Anton
Chekhov
Di suatu malam, di musim gugur,
seorang banker yang telah berusia lansia berjalan mondar-mandir di ruang
kerjanya. Dia mengingat-ingat kembali sebuah pesta yang diadakannya pada malam
yang sama lima belas tahun yang lalu. Di sana berkumpul banyak pria cerdas dan
mereka membicarakan hal-hal yang sangat menarik, di antaranya adalah topik
tentang hukuman mati. Kebanyakan tamu yang berasal dari kalangan jurnalis dan
cendikiawan menolak adanya hukuman mati. Mereka berpendapat bahwa bentuk
hukuman seperti itu kuno, tidak bermoral, dan tidak sesuai dengan Negara yang
mayoritas penduduknya menganut agama Kristen. Lanjut mereka, hukuman mati
seharusnya digantikan dengan hukuman seumur hidup. “Saya tidak setuju dengan
Anda,” sanggah sang banker yang menjadi tuan rumah pada saat itu. “Saya memang
belum pernah mencoba hukuman mati ataupun hukuman seumur hidup, tapi
berdasarkan sebuah teori, hukuman mati lebih bermoral dan manusiawi
dibandingkan hukuman seumur hidup. Hukuman mati membunuh seseorang secepat
kilat, namun hukuman seumur hidup membunuh seseorang pelan-pelan. Algojo mana
yang menurut Anda lebih manusiawi; yang membunuh Anda dalam hitungan detik atau
yang membunuh Anda dalam hitungan tahun?”
“Keduanya sama-sama tidak
bermoral,” sahut seorang tamu, “karena keduanya sama-sama mencabut nyawa
seseorang. Negara bukanlah Tuhan. Kita tidak punya hak untuk mengambil sesuatu
yang tidak dapat kita kembalikan.”
Di antara tamu-tamu tersebut, ada
seorang pengacara muda berumur sekitar dua puluh tahunan. Ketika ditanya apa
pendapatnya, dia berkata, “Hukuman mati dan hukuman seumur hidup sama-sama
tidak bermoral, namun jika saya harus disuruh memilih, maka saya akan memilih
hukuman seumur hidup, karena hidup lebih baik daripada mati.”

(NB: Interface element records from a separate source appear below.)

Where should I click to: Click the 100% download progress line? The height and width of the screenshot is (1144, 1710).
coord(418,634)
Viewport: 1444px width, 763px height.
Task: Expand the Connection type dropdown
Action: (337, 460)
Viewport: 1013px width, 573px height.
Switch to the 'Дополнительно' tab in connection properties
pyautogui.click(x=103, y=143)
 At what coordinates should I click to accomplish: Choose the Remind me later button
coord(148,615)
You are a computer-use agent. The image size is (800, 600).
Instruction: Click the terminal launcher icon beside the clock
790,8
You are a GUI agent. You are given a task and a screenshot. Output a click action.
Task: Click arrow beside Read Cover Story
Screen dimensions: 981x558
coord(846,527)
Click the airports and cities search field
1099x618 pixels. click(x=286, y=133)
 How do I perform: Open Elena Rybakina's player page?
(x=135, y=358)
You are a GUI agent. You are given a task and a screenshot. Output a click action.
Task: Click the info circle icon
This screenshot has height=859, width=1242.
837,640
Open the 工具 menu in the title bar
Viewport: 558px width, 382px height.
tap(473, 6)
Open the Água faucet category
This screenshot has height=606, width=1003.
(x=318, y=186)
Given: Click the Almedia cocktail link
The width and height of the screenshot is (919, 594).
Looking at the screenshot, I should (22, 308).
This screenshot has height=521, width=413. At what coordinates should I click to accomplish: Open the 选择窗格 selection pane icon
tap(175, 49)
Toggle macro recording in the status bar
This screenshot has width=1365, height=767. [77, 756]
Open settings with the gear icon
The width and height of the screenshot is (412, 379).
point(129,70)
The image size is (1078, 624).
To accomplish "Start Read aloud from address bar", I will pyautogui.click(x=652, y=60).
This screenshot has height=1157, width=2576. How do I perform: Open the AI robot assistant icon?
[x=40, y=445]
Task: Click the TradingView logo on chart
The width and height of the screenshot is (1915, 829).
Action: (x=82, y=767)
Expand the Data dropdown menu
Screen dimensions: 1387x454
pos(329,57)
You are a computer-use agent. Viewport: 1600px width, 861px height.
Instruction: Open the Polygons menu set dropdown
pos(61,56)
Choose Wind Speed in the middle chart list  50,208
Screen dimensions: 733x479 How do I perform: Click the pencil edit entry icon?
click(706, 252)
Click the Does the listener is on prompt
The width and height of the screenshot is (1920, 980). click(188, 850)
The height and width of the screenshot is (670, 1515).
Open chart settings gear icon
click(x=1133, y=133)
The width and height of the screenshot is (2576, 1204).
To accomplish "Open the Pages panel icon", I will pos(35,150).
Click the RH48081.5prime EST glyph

Diskusi panas pun terjadi. Sang
banker yang pada saat itu lebih muda dibandingkan sekarang, segera terbawa
emosi dan memukul meja lalu berteriak pada sang pemuda, “Tidak benar! Aku
berani bertaruh dua juta dolar kalau kau tidak akan tahan dikurung sendirian
selama lima tahun.”
“Jika Anda memang serius,” jawab
pemuda itu, “saya akan menerima taruhan ini, dan saya bahkan mau dikurung
selama lima belas tahun.”
“Lima belas? Setuju!” teriak sang
banker. “Saudara-saudara, saya mempertaruhkan dua juta dolar!”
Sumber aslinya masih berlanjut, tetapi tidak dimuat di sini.